§ **EXERCISE DATA**:
== == ==

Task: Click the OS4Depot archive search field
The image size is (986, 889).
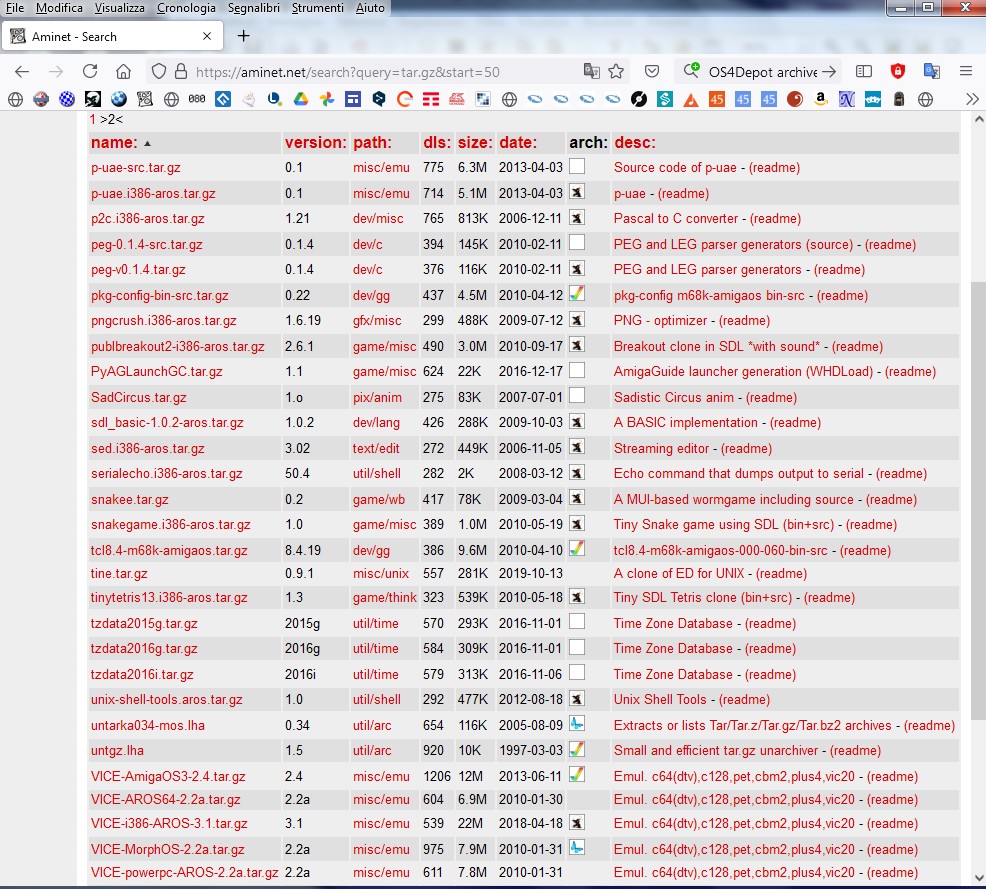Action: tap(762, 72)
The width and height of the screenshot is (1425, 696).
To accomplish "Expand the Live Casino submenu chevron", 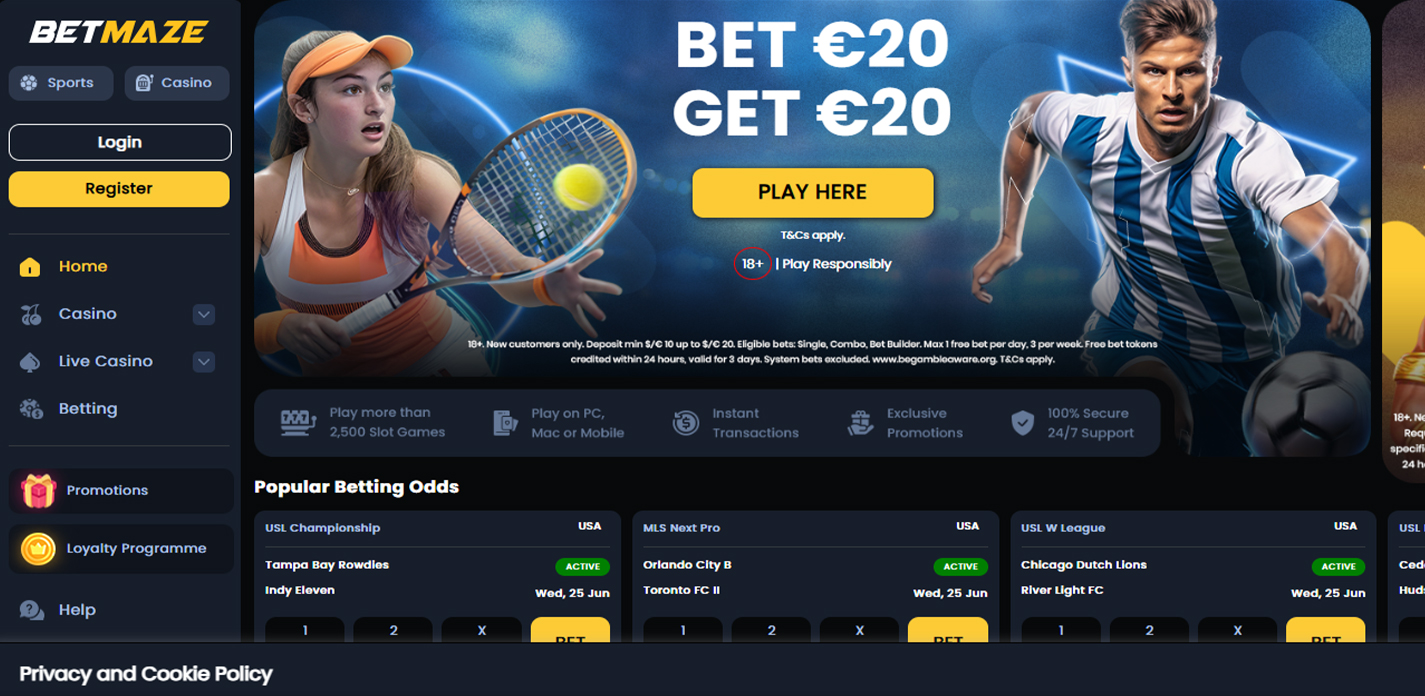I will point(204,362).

== == ==

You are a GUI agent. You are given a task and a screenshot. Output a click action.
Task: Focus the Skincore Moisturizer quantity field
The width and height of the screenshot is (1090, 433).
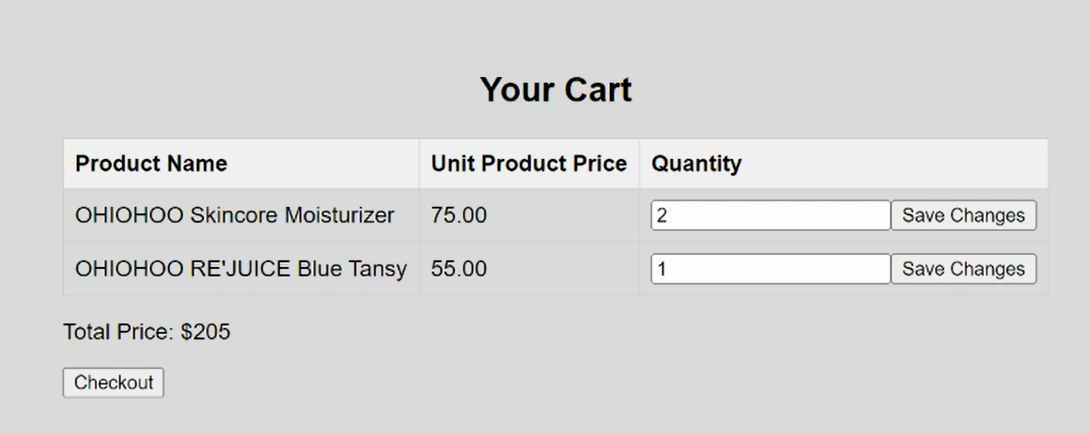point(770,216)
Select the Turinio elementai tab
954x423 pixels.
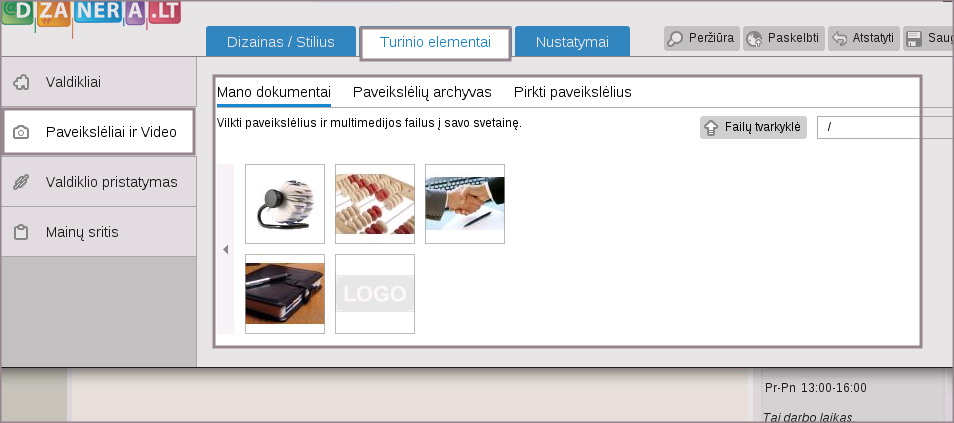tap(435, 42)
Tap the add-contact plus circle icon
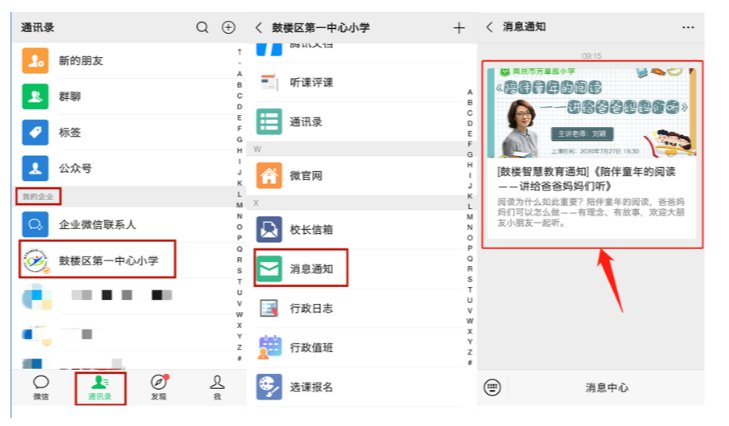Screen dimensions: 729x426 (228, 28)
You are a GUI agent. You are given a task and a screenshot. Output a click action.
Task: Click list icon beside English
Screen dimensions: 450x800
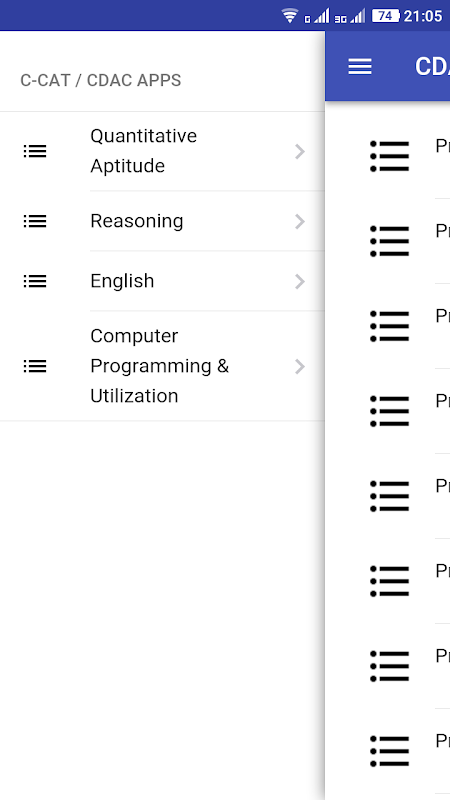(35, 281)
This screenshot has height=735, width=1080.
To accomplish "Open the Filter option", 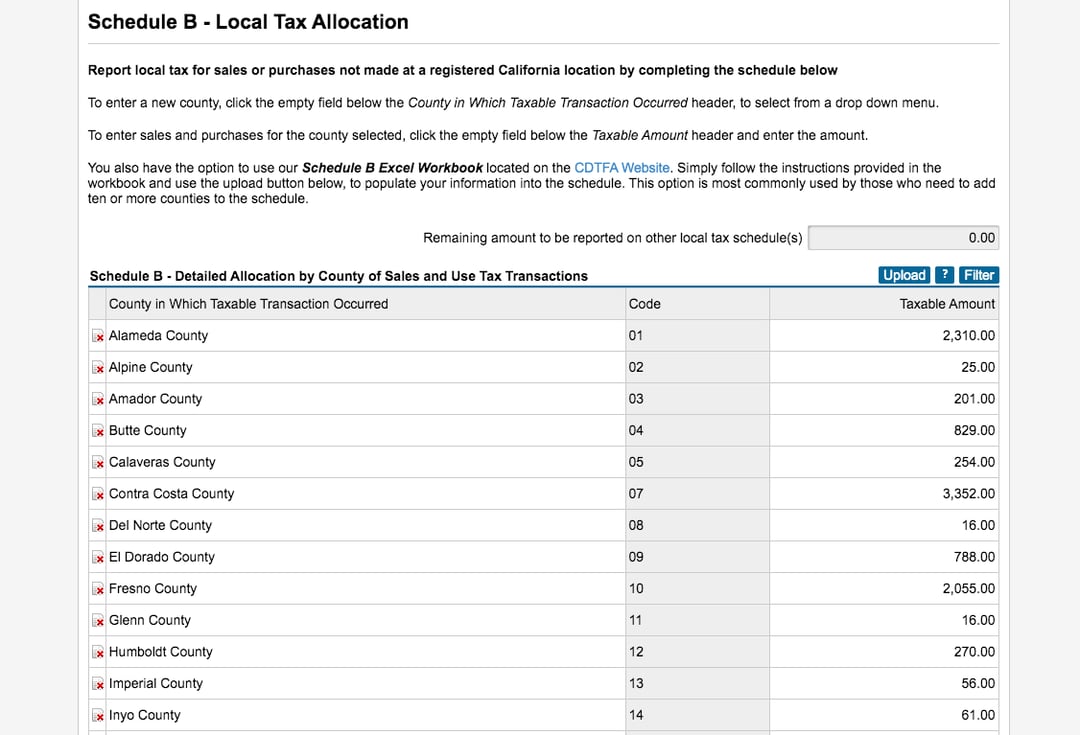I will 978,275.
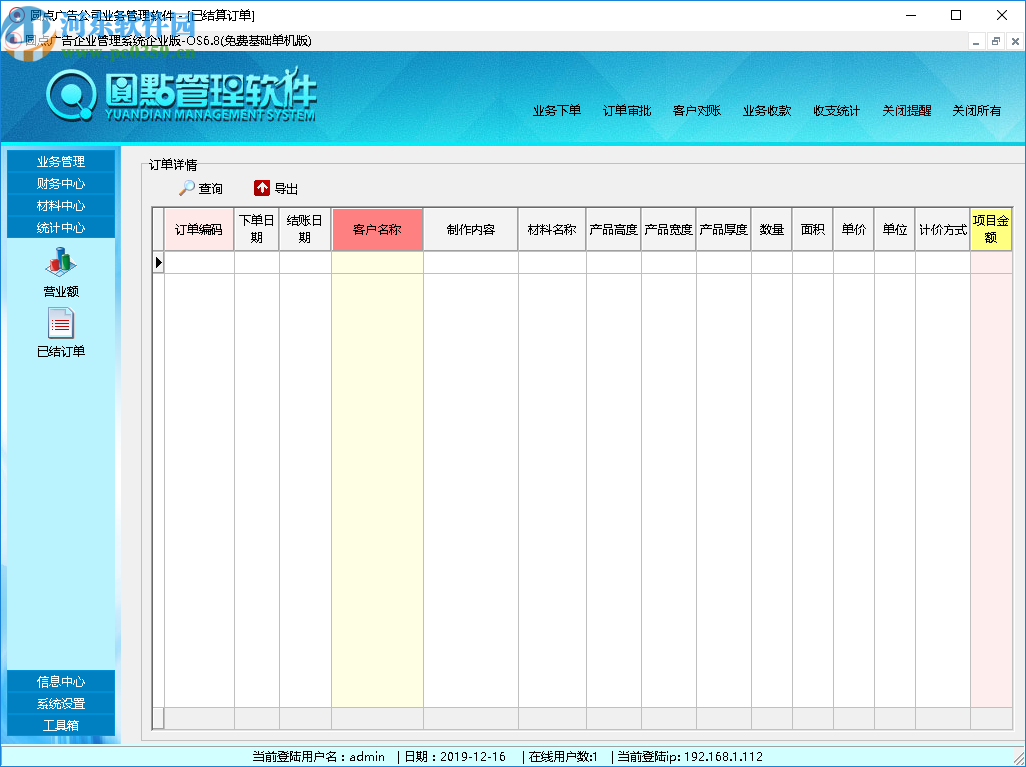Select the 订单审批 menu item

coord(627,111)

== == ==

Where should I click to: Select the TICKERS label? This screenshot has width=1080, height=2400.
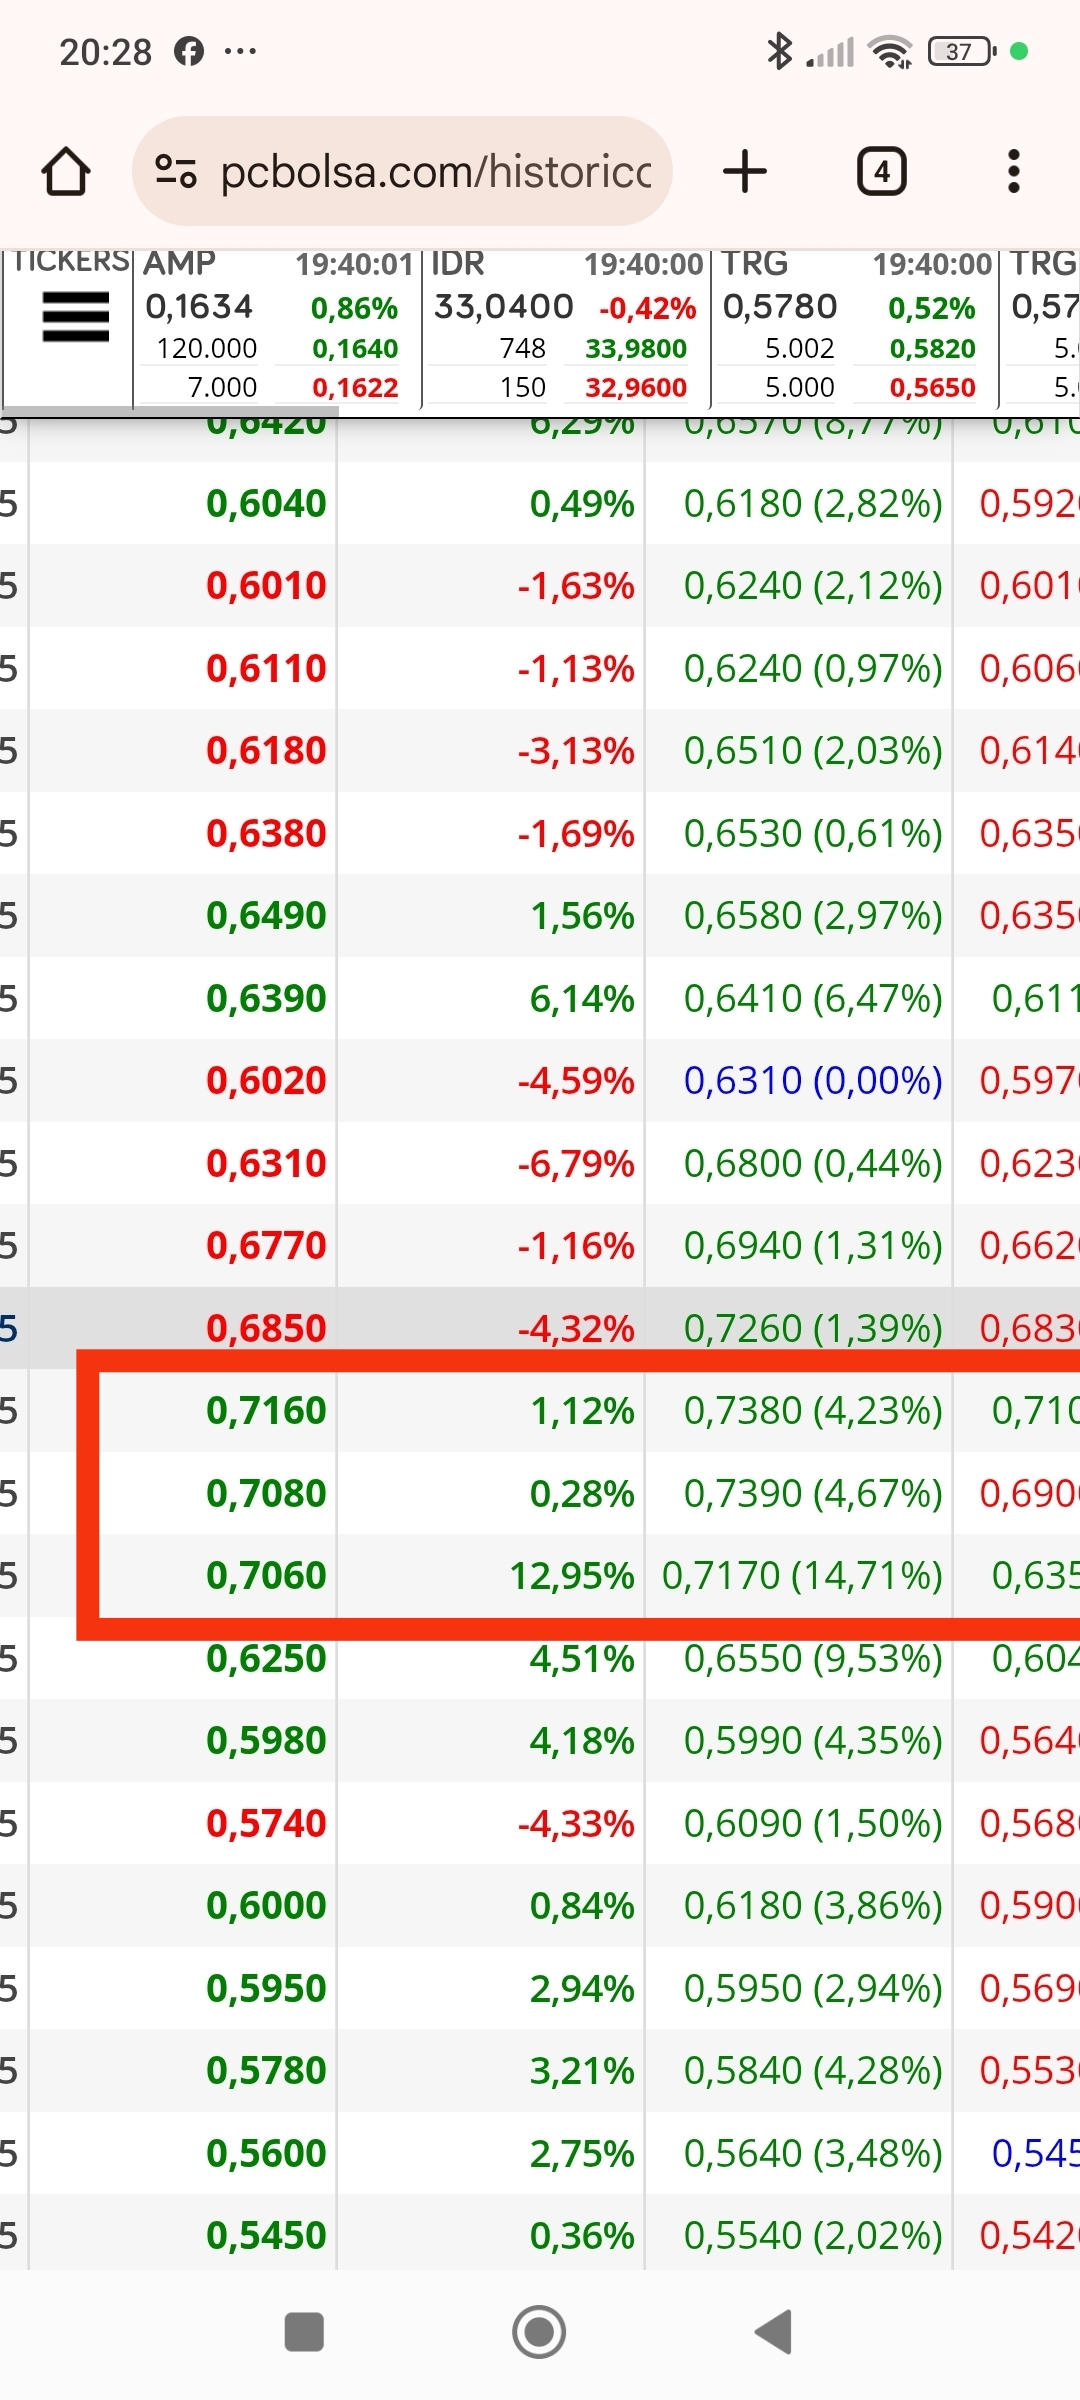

== == ==

§ **WORK REQUEST**: In the listing above, find each line where "This" occurs and copy it.

§ **OUTPUT BELOW**:
This screenshot has height=735, width=1080.
Where should I click to: Select the TICKERS label? This screenshot has width=1080, height=2400.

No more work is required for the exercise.